LinuxQuestions.org
Share your knowledge at the LQ Wiki.
Go Back   LinuxQuestions.org > Forums > Non-*NIX Forums > Programming
User Name
Password
Programming This forum is for all programming questions.
The question does not have to be directly related to Linux and any language is fair game.

Notices


Reply
  Search this Thread
Old 11-19-2011, 08:34 PM   #1
David2010
Member
 
Registered: May 2009
Posts: 255

Rep: Reputation: 23
Echo recreation in assembly review.


I am trying to win a bet with a friend of mine on whos "echo" recreation is more efficient. Executable size also matters but pure raw speed is what is important.

This really isn't a "help me" kind of question but more of a "any ideas for improvement" kind of question.

He is making his echo recreation in C and I am making mine in 64-bit assembly using the nasm assembler. We both wanted to know if the GCC compiler makes programming in assembly pointless.

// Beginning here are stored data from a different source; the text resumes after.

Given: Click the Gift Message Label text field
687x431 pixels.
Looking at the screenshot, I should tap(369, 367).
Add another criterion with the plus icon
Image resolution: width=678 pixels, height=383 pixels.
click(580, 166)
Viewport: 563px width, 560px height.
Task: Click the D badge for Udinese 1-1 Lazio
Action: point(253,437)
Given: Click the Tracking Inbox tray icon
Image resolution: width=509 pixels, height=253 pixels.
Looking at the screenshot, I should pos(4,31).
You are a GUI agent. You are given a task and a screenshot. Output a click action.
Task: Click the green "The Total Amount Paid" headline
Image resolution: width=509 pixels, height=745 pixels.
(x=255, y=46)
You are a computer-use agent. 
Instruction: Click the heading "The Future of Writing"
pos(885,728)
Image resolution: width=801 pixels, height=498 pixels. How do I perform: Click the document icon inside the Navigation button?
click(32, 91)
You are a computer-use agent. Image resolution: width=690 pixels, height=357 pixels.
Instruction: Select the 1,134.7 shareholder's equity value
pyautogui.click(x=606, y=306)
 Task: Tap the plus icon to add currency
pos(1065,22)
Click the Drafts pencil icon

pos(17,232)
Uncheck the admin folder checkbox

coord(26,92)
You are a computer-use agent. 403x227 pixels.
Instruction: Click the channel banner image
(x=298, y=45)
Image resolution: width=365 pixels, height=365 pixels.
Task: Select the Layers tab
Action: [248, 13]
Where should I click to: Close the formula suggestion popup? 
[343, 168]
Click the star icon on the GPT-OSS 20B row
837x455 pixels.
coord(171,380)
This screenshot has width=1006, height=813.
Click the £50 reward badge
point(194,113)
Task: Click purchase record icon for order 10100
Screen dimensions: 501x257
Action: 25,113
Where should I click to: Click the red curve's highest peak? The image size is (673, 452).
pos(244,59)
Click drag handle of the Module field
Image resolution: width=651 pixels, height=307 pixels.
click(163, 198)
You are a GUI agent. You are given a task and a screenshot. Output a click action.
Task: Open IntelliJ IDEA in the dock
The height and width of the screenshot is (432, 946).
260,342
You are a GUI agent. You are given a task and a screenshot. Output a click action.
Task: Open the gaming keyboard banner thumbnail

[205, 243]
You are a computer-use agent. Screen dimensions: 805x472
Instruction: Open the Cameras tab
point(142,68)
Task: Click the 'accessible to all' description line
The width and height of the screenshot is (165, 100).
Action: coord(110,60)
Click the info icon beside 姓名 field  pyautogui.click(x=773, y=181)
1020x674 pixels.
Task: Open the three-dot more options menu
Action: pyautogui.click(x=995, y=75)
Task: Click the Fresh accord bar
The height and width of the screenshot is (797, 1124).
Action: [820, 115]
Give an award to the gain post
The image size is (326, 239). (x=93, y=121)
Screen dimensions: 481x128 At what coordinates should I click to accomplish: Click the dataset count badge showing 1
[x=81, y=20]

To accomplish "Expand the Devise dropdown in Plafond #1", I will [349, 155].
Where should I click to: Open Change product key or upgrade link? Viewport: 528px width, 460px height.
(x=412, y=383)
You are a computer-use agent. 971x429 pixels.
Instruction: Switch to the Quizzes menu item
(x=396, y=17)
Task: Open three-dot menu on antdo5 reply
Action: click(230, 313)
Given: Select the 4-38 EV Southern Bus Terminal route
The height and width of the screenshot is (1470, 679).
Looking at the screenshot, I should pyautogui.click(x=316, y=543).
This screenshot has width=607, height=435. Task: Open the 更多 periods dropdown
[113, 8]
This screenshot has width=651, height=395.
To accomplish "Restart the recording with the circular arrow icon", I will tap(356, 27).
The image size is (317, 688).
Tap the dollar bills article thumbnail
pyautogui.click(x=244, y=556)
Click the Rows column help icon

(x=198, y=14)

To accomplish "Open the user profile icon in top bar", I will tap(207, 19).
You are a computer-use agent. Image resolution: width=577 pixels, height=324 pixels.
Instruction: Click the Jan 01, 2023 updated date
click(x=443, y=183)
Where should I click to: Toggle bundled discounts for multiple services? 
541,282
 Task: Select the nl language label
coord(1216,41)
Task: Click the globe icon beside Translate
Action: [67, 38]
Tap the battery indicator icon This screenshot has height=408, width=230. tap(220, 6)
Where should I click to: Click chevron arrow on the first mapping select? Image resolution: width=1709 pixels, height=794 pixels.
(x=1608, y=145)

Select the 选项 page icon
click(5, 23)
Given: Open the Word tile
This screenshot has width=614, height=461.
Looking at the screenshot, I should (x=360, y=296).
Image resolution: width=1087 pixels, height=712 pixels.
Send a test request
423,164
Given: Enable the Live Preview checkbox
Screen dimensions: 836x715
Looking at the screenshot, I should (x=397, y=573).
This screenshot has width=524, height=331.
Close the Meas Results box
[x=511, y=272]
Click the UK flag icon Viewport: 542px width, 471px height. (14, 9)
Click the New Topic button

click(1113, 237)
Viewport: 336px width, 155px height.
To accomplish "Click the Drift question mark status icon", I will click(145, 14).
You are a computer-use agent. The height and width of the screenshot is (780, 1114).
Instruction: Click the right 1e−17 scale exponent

The code compiles into a "1.9 KB" executable and uses a total of roughly "2 KB" of RAM. That's pretty darn small to me. I did reference some C libraries however I made sure with him that doing so would be acceptable.

Code:
extern strcat
extern puts

segment .text
	global main

main:
	;Set up stack
	push r12
	push rbp
	mov	rbp, rsi
	push rbx
	mov	ebx, edi
	sub	rsp, 48
	
	;If argc == 1, no arguments
	cmp	edi, 1
	je .done

	;Else continue
.start:
	lea	rdi, [rsp+16]
	mov	ecx, 8
	mov esi, 0
	mov	[rsp+8], esi
	mov r12d, 0
	
	jmp	.print
	
.loop:
	mov	rsi, [rbp+0+r12*8]
	lea	rdi, [rsp+8]
	call strcat
	
	lea	rdi, [rsp+8]
	mov	esi, space
	call strcat

.print:
	inc	r12
	cmp	ebx, r12d
	jg	.loop
	
	;Print out result
	lea	rdi, [rsp+8]
	call puts
	
.done:
	;End program
	mov	eax,1		
	mov	ebx,0		
	int	80h	
	ret
	
section .data
	space db " ", 0
 
Old 11-19-2011, 09:14 PM   #2
SigTerm
Member
 
Registered: Dec 2009
Distribution: Slackware 12.2
Posts: 379

Rep: Reputation: 234Reputation: 234Reputation: 234
Quote:
Originally Posted by David2010 View Post
We both wanted to know if the GCC compiler makes programming in assembly pointless.
I can already tell you that GCC does not make assembly pointless. Assembly is and will remain useful in certain very specific circumstances that cannot be handled by compiler. The point of assembly it that it provides maximum control over CPU resources and does not hide anything. The point of higher-level language is that they give you less control, but allow to port your code to different CPUs and maybe develop code faster than you would with assembly.
 
Old 11-20-2011, 03:33 AM   #3
firstfire
Member
 
Registered: Mar 2006
Location: Ekaterinburg, Russia
Distribution: Debian, Ubuntu
Posts: 709

Rep: Reputation: 428Reputation: 428Reputation: 428Reputation: 428Reputation: 428
Hi.

It may be useful and fun for you to look at this and links therein.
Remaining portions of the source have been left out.